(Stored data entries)

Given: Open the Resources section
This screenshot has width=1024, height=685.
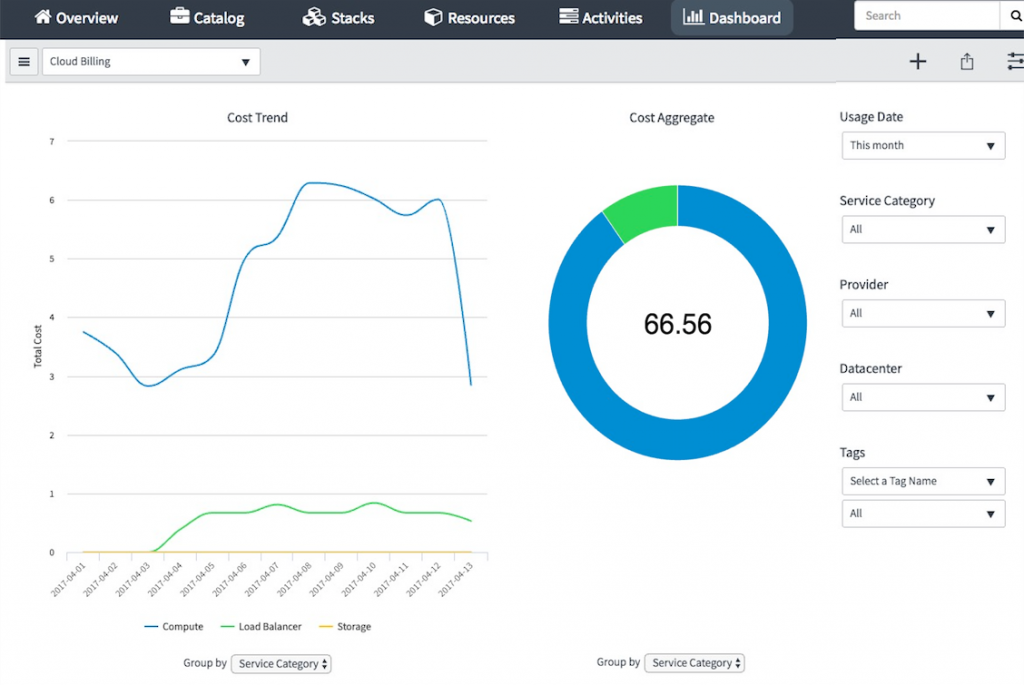Looking at the screenshot, I should pyautogui.click(x=469, y=17).
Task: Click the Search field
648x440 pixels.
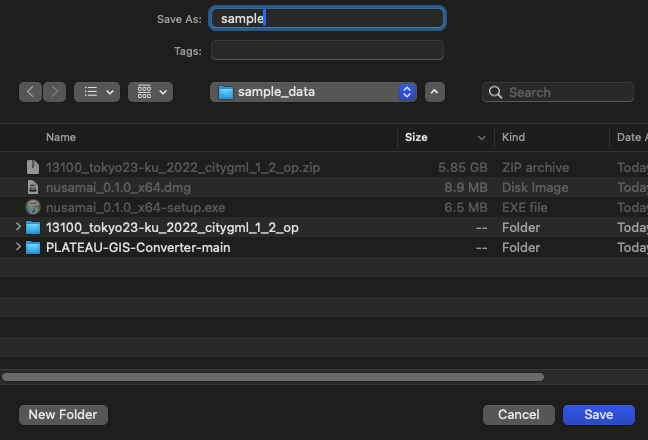Action: [567, 92]
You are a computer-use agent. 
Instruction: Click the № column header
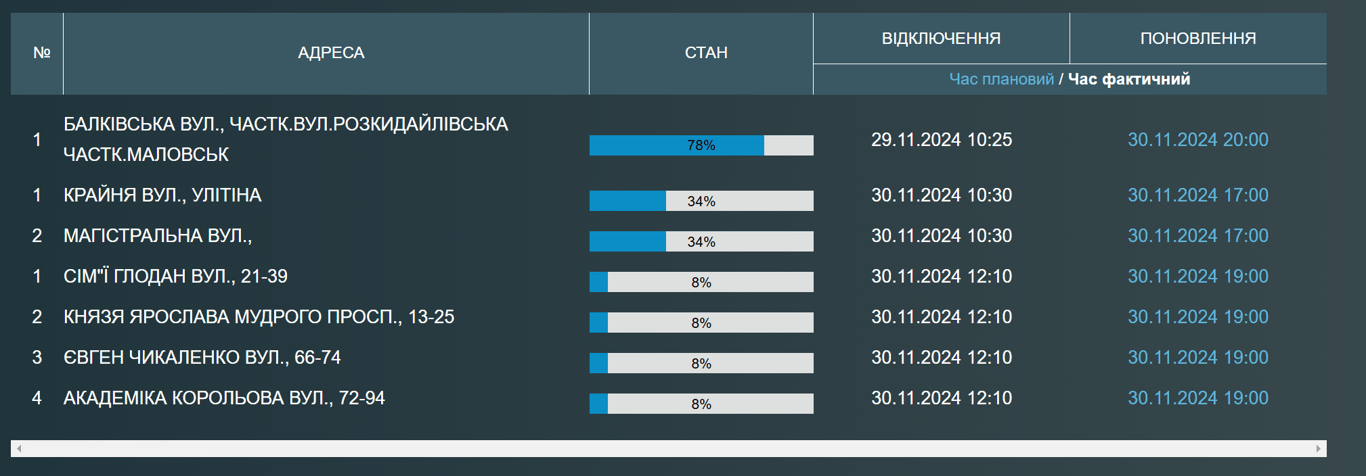coord(41,53)
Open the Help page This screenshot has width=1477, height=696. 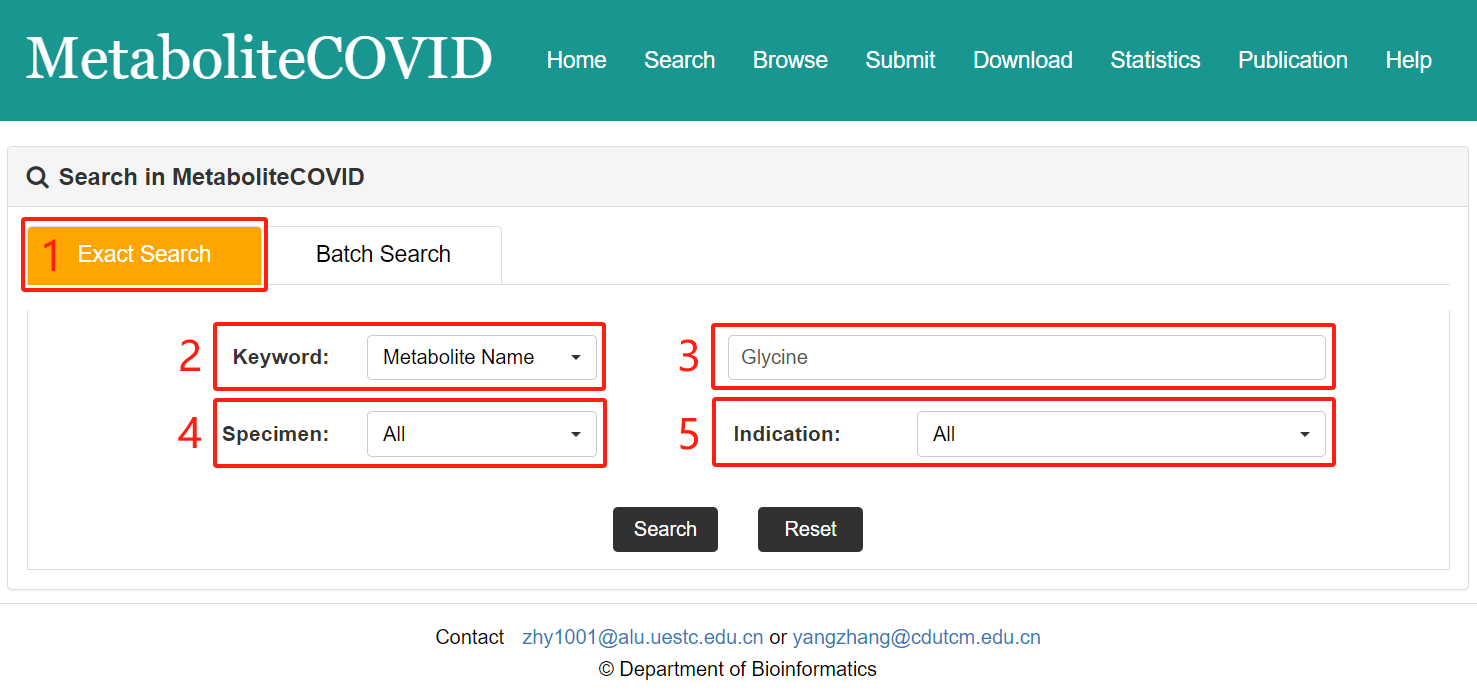coord(1408,60)
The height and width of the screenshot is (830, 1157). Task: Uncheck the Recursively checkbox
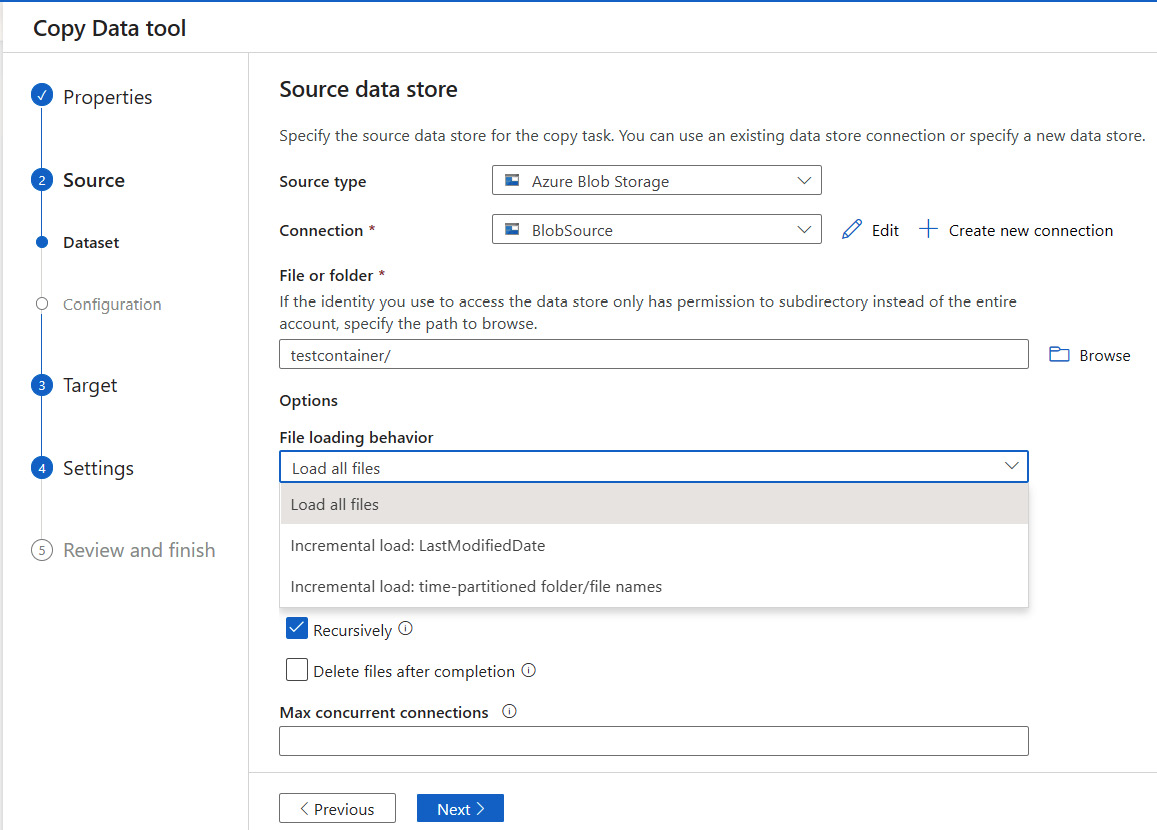(x=297, y=629)
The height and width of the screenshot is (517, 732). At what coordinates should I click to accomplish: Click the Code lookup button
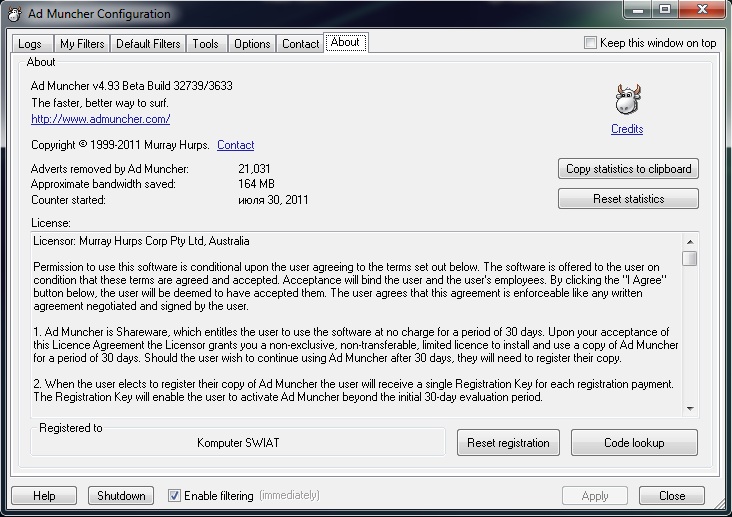click(634, 443)
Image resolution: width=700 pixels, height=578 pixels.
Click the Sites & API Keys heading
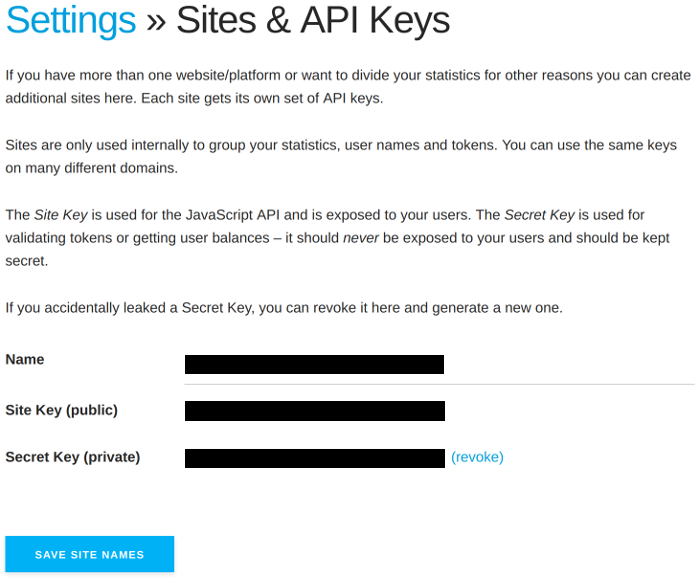point(313,20)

● **Exercise details**:
In the records above, find the line that contains "The height and width of the screenshot is (517, 732).". Retype it and every line after it, exactly, leaving out all pictures.

● **Exercise output**:
The height and width of the screenshot is (517, 732). At what coordinates should I click to accomplish: Click the Code lookup button
click(634, 443)
Image resolution: width=700 pixels, height=578 pixels.
Click the Sites & API Keys heading
point(313,20)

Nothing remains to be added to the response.